▶ Assigned task
In the records below, rewrite the stretch from "Identify the location of toolbar-button-18: —." through "(449, 149).", changing "image size" to "screenshot size" and keeping everything else the same. Leave the pictures out of your answer.

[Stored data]
──────────────────────────────

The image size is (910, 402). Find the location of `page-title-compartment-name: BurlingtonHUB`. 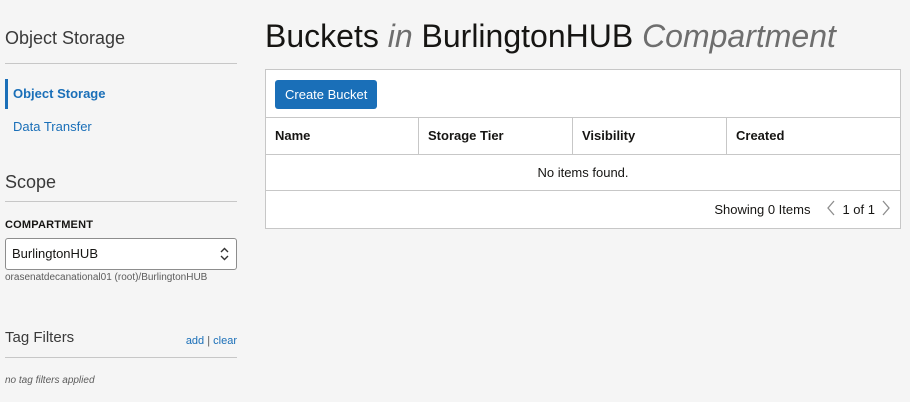

page-title-compartment-name: BurlingtonHUB is located at coordinates (528, 36).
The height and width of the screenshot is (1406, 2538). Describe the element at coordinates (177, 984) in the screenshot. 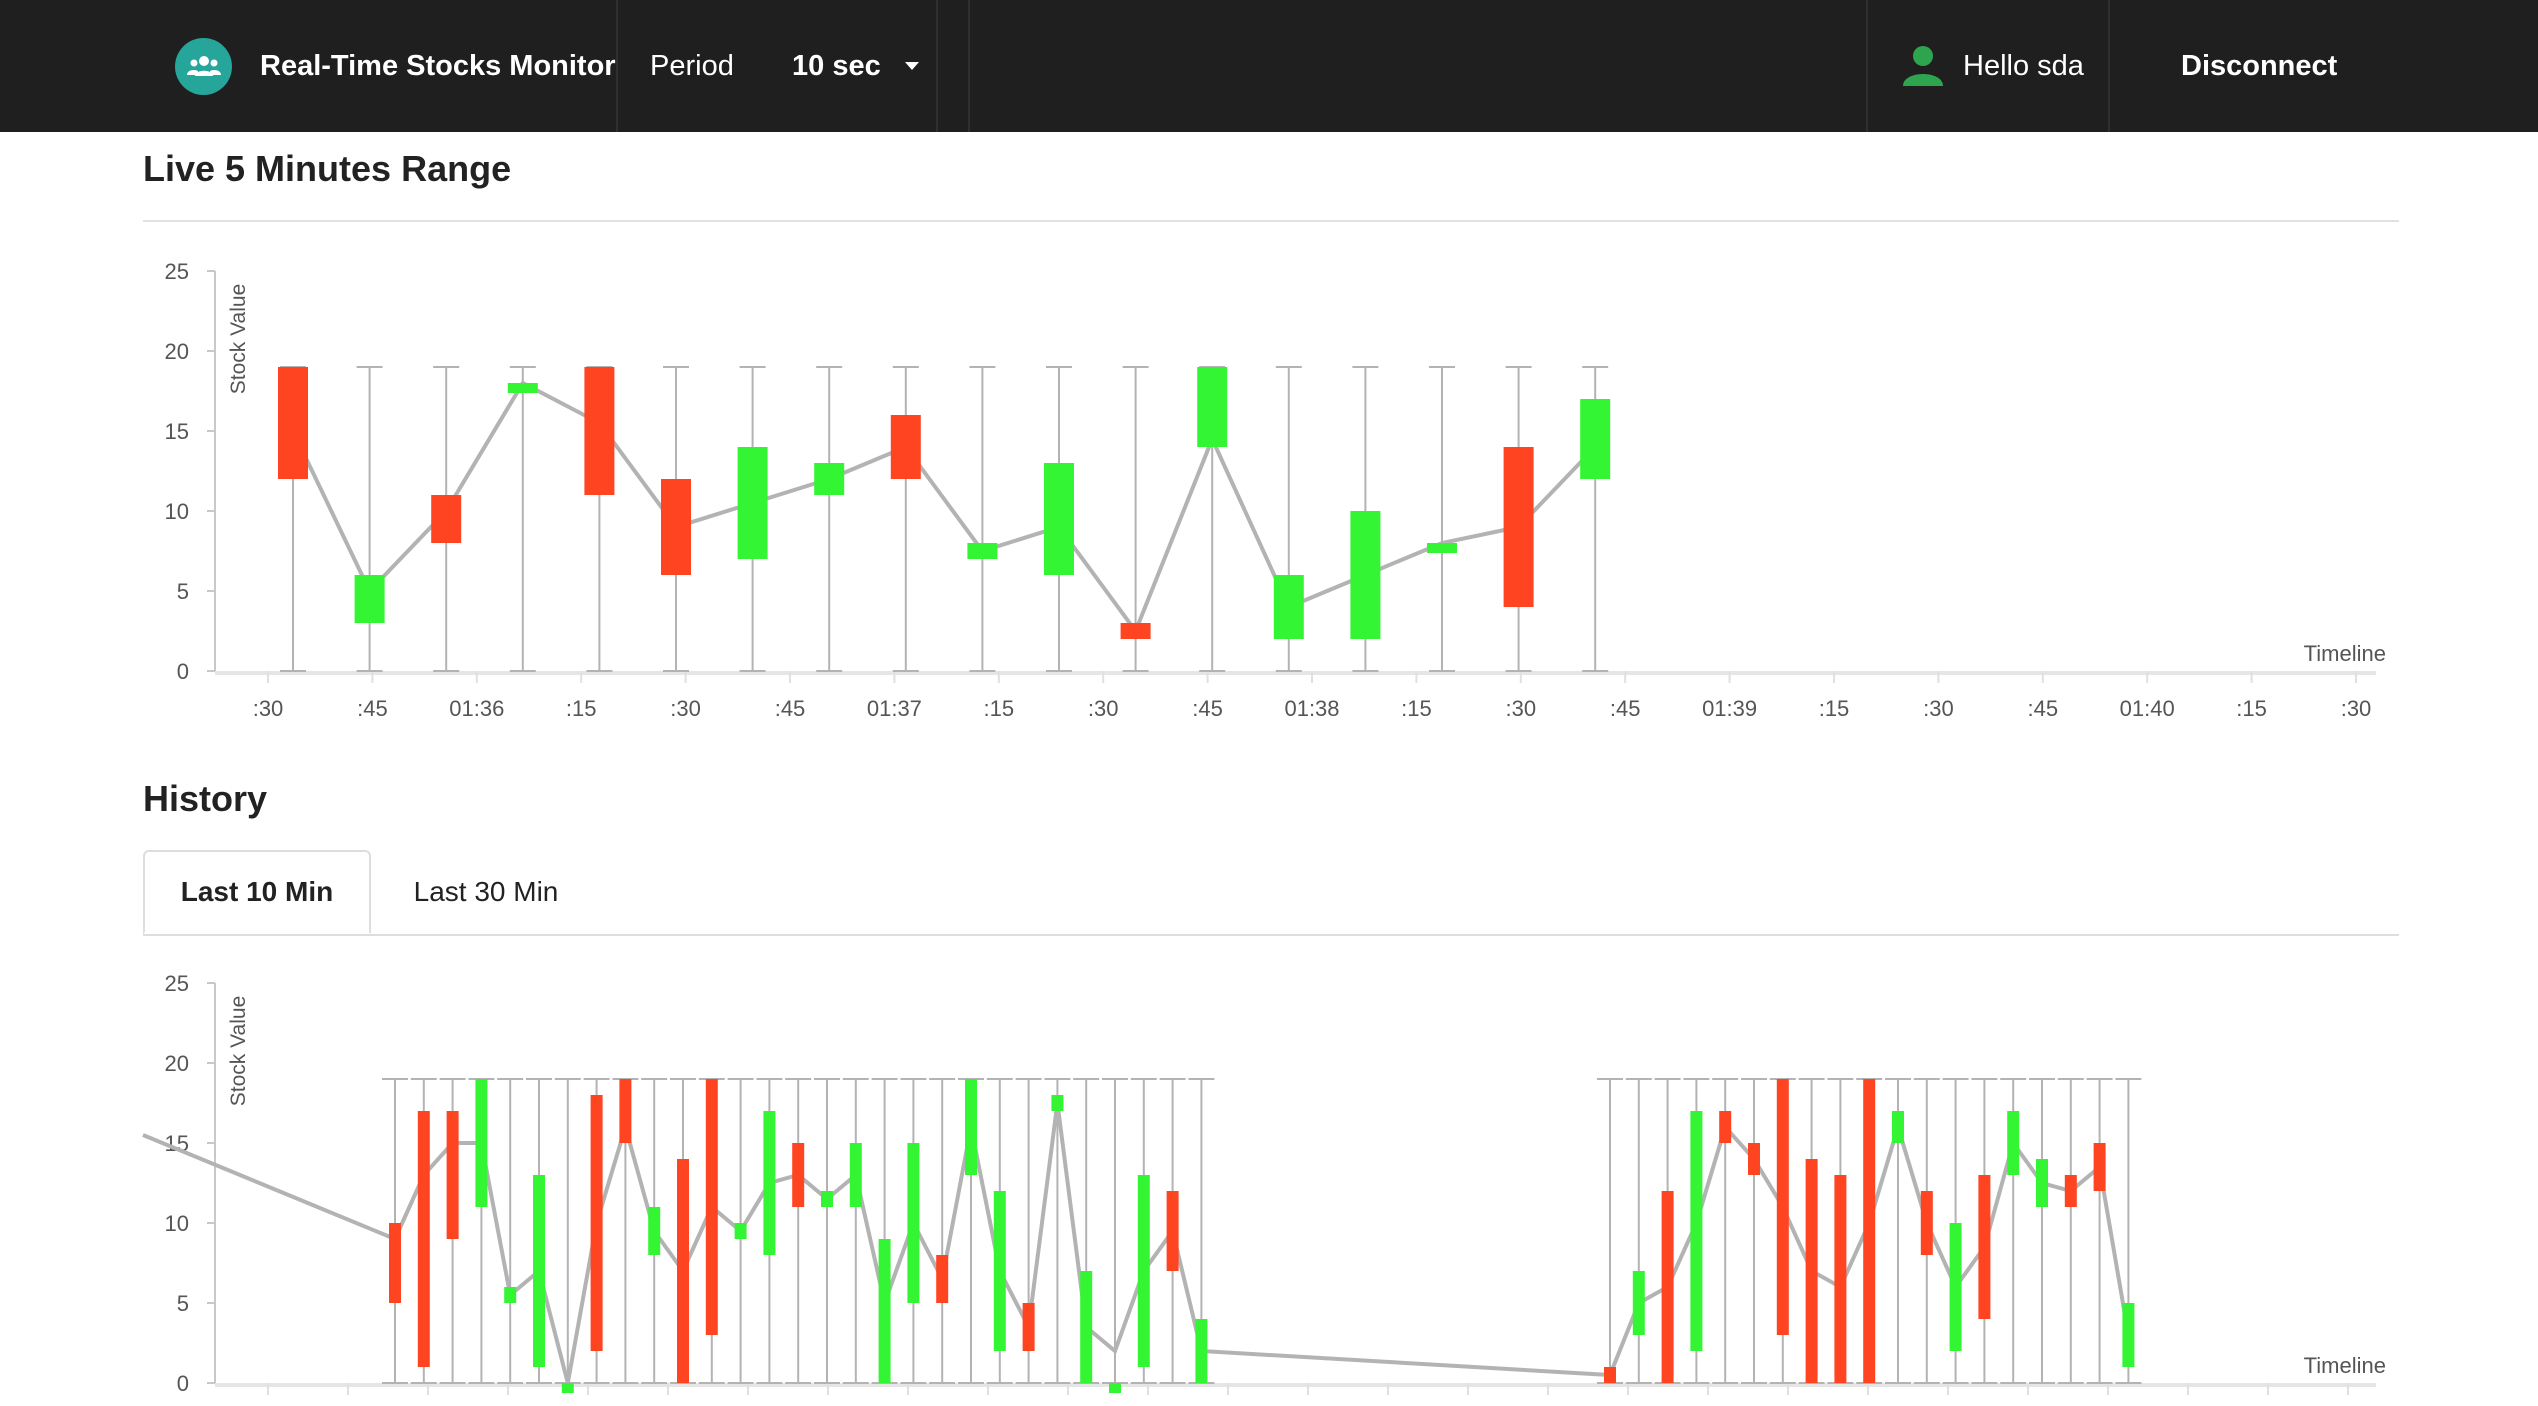

I see `y-tick-label: 25` at that location.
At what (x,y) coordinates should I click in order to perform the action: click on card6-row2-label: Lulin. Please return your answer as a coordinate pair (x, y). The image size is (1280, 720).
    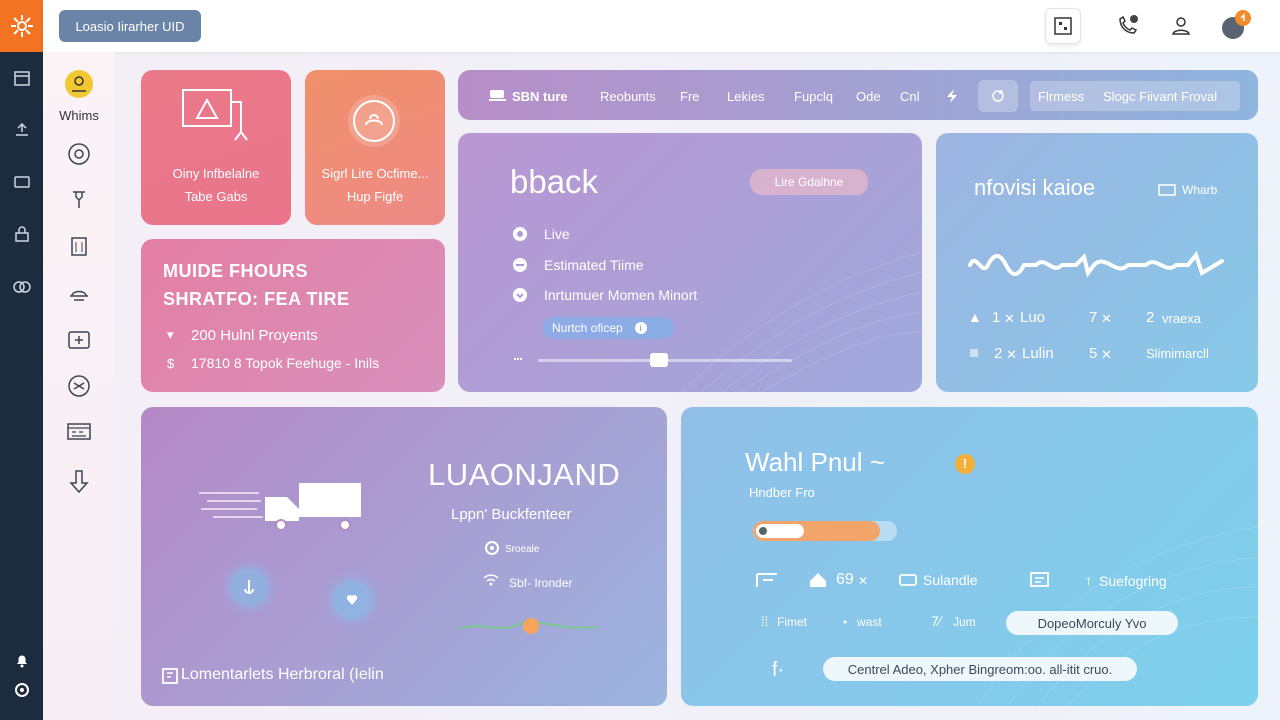
    Looking at the image, I should click on (1038, 354).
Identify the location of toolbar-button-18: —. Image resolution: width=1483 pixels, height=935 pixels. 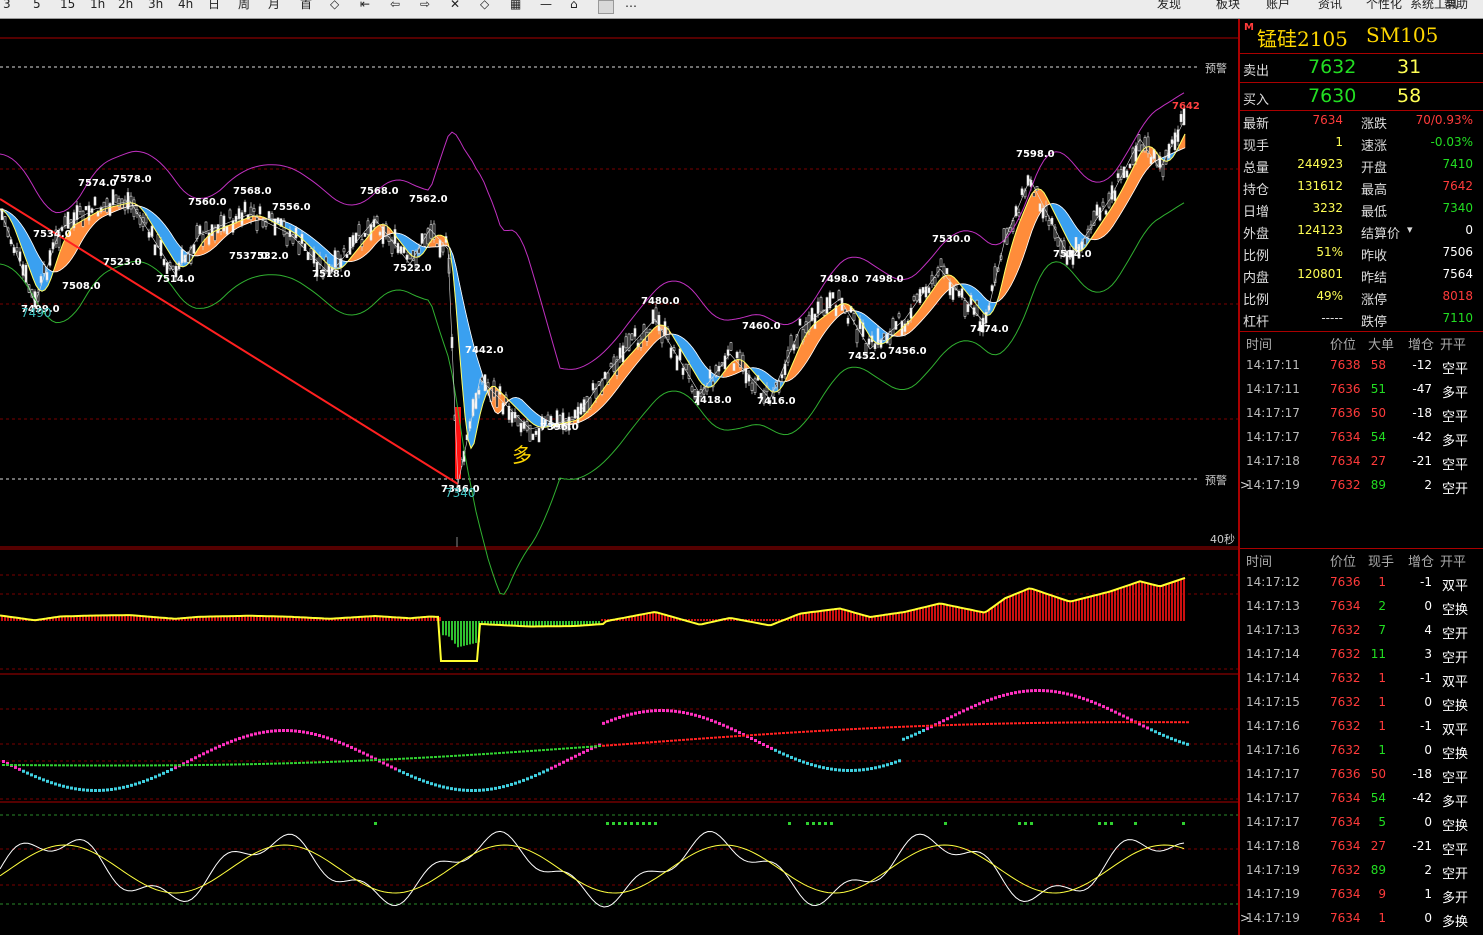
(546, 6).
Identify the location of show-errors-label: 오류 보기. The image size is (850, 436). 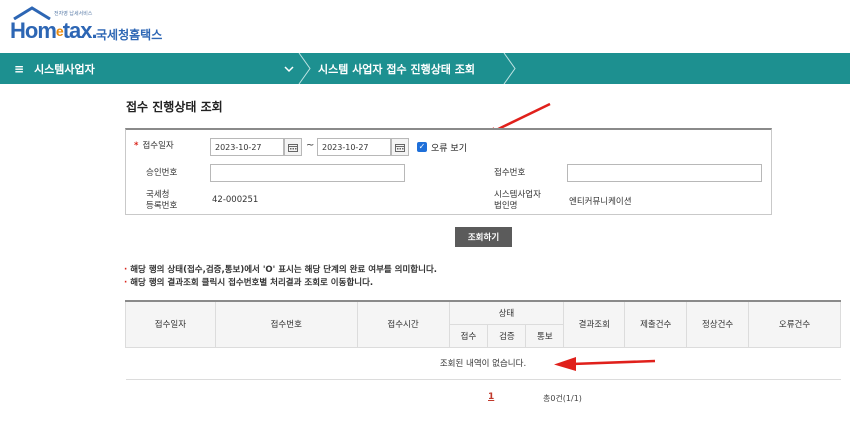
(449, 149).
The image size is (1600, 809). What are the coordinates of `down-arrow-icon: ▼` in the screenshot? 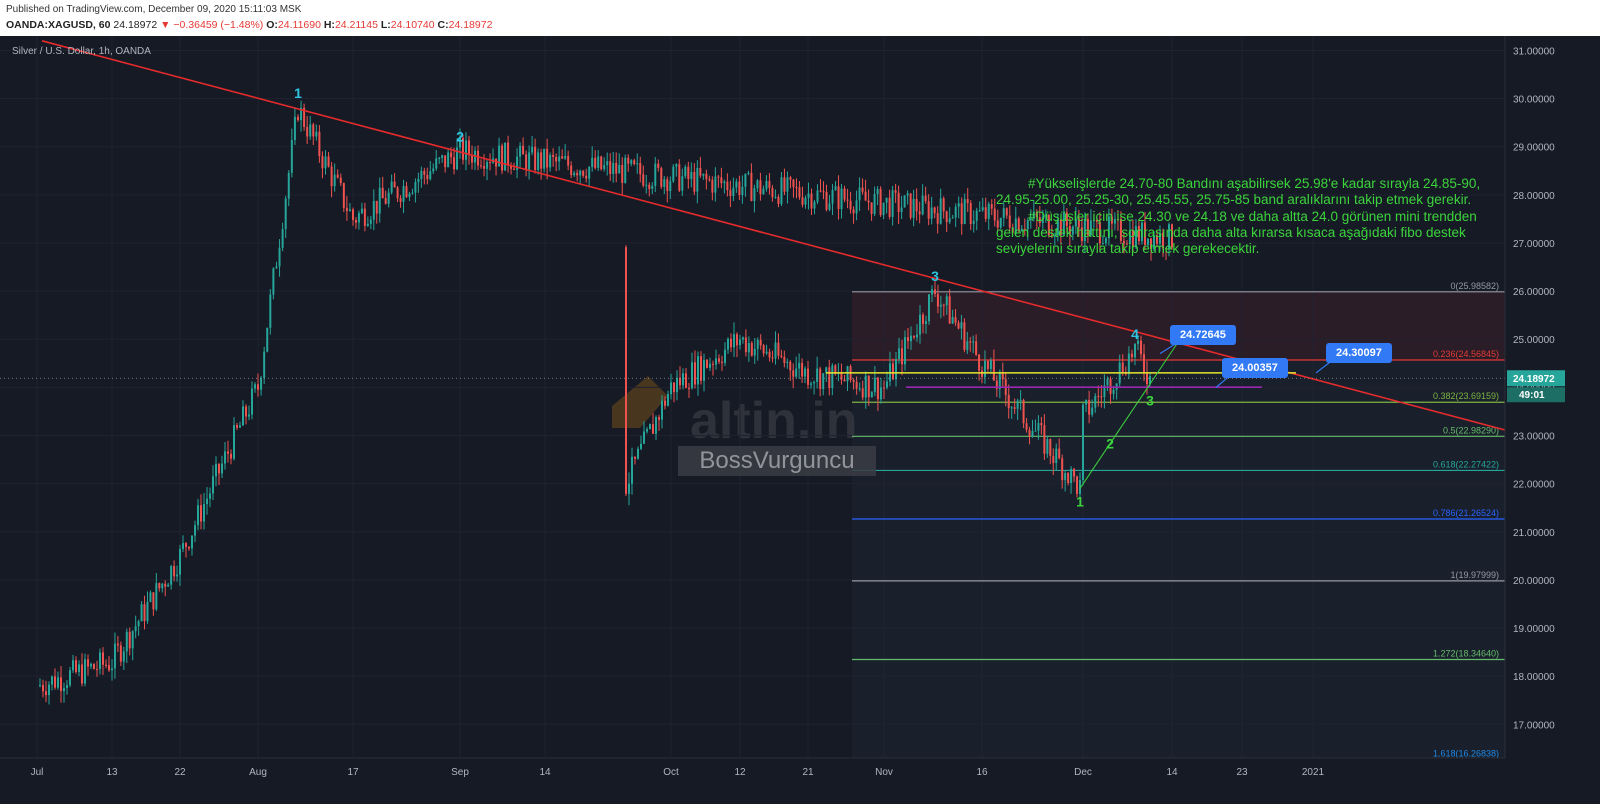 It's located at (166, 25).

──────────────────────────────

▶ Reply
Identify the location of toolbar-button-18: —. Image resolution: width=1483 pixels, height=935 pixels. 
(546, 6).
Identify the location of show-errors-label: 오류 보기. The screenshot size is (850, 436). 
(449, 149).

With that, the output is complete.